Sacred Values In Education

From http://www.reverendfun.com
This is from a series of excellent Atran articles up at Cliodynamics: The Journal of Quantitative History and Cultural Evolution.  What's interesting to consider is whether some of this applies to education?

Sincere attachment to sacred values entails: 

  1. commitment to a rule-bound logic of moral appropriateness to do what is morally right no matter the likely risks or rewards, rather than following a utilitarian calculus of costs and consequences , 
  2. immunity to material tradeoffs, coupled with a “backfire effect," where offers of incentives or disincentives to give up SVs heighten refusal to compromise or negotiate, 
  3. resistance to social influence and exit strategies, which leads to unyielding social solidarity, and binds genetic strangers to voluntarily sacrifice for one another, 
  4. insensitivity to spatial and temporal discounting, where considerations of distant places and people, and even far past and future events, associated with sacred values significantly outweigh concerns with here and now, 
  5.  brain-imaging patterns consistent with processing obligatory rules rather than weighing costs and benefits, and with processing perceived violations of such rules as emotionally agitating and resistant to social influence. (Atran, 2015, pp. 46)


Additionally,


When internalized, sacred values lessen societal costs of policing morality through self- monitoring, and blind members to exit strategies. (Atran, 2015, pp. 46)

To me, it seems likely that education experiences some sacredizing.  This accounts for some of the fairly non-rational sacrifices and decisions people make with regard to educational direction and change.  It also accounts for some of the rather incoherent protectionist strategies.

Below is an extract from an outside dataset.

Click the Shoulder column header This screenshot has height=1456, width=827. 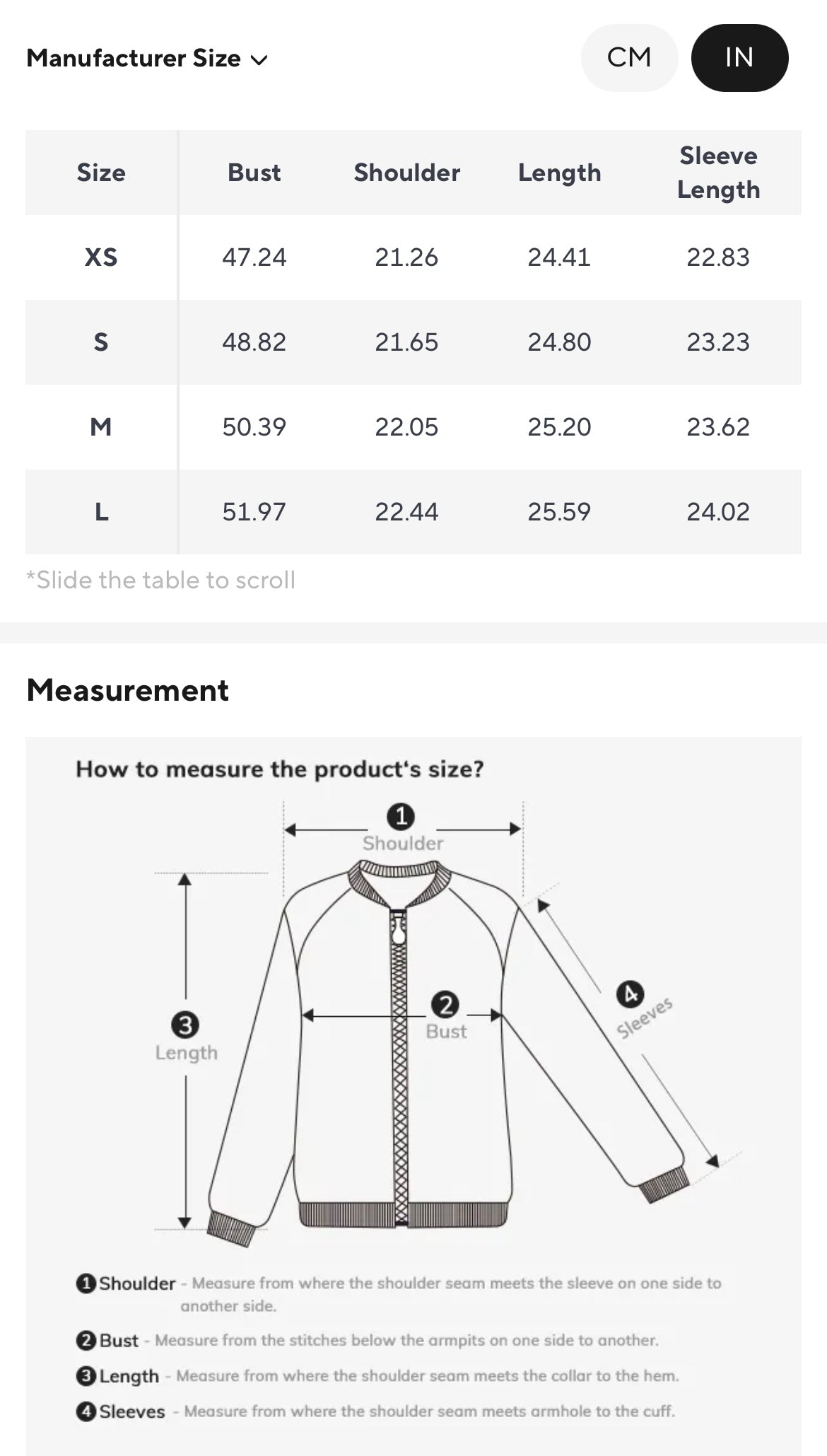pyautogui.click(x=406, y=173)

One of the issues is why more (any?) successful competitors to traditional institutionalized education haven't emerged?  There are lots of hybrids, but its hard to consider most of these as being fundamentally different from the status quo. The only thing I can think of as really different are radical versions of homeschooling and potpourri buffet hybrid learning options based on student created curriculum & outcomes.